Your answer should consist only of the lines below from the one with "Click the red color swatch for 767.4075317" through the one with "Tap the Results", copied exactly.

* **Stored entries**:
- - -

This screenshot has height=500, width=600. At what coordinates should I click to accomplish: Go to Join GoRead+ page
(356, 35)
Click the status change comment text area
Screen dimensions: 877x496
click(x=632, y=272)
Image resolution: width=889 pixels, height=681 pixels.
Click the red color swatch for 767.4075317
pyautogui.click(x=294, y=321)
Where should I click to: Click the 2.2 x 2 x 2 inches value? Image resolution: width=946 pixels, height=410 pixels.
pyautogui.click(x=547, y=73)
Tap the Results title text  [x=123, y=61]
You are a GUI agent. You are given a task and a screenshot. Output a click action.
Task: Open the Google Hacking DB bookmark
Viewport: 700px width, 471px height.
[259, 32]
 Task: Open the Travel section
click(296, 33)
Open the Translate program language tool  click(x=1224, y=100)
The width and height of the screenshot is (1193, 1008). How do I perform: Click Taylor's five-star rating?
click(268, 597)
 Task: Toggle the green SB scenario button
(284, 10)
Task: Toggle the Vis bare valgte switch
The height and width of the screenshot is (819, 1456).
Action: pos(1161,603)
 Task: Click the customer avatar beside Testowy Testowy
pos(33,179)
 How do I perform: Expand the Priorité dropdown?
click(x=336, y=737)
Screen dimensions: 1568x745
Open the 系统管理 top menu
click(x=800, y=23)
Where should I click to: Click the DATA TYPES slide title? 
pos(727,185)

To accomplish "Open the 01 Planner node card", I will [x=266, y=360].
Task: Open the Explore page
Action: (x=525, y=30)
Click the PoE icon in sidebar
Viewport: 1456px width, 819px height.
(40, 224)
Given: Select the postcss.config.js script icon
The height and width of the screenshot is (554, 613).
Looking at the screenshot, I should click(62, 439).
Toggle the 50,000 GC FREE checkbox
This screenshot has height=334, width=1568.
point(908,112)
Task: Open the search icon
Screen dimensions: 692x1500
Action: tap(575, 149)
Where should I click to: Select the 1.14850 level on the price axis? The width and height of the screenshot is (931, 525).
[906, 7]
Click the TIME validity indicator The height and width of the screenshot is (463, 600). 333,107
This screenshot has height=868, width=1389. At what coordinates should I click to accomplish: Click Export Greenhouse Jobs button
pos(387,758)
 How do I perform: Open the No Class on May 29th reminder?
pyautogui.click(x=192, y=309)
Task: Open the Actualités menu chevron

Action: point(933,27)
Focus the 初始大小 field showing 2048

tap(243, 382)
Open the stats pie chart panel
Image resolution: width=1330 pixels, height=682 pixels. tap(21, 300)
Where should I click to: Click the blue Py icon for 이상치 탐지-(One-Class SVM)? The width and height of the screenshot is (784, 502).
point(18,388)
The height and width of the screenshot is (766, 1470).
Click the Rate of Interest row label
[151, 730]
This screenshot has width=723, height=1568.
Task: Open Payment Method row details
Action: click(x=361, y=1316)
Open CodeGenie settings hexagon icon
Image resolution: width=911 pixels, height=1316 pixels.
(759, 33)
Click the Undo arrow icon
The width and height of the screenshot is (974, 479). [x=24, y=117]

- - -

* **ANSWER TO THIS EXERCISE**:
Click the red color swatch for 767.4075317
pyautogui.click(x=294, y=321)
Where should I click to: Click the 2.2 x 2 x 2 inches value? Image resolution: width=946 pixels, height=410 pixels.
pyautogui.click(x=547, y=73)
Tap the Results title text  [x=123, y=61]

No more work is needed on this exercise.